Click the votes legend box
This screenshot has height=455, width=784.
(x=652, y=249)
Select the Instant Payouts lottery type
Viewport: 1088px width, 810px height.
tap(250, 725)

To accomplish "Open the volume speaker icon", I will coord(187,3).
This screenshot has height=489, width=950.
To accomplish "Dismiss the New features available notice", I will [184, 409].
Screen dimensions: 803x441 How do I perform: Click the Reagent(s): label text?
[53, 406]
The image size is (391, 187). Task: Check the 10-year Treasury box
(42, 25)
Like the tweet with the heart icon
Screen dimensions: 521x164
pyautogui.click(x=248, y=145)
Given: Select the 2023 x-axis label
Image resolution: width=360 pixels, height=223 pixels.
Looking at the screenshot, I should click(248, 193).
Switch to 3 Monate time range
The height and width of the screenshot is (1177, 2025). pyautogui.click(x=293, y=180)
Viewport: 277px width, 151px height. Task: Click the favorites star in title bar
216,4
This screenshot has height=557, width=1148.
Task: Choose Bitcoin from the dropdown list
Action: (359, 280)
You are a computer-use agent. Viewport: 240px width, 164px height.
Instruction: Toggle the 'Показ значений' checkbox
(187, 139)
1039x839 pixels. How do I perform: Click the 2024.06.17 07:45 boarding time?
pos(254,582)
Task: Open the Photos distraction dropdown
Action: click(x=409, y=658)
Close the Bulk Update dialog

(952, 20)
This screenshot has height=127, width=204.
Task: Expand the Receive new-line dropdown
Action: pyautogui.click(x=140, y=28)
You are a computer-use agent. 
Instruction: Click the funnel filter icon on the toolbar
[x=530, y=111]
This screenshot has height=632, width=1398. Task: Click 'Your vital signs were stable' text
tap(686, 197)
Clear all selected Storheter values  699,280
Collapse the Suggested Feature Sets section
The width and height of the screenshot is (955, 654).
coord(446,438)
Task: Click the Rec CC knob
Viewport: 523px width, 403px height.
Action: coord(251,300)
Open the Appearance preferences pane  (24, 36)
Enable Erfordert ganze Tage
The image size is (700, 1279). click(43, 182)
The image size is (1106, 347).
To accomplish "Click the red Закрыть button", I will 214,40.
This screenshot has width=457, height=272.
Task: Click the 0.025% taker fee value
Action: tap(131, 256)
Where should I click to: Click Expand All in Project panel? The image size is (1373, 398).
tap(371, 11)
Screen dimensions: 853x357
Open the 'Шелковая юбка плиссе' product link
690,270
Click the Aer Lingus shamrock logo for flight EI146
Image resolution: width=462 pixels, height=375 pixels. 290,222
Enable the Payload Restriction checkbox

_ _ _ _

What is required: Scan the lines above for the word "computer". Return each one that has it.

Problem solution:
You are a computer-use agent. Viewport: 240px width, 164px height.
You are a computer-use agent. 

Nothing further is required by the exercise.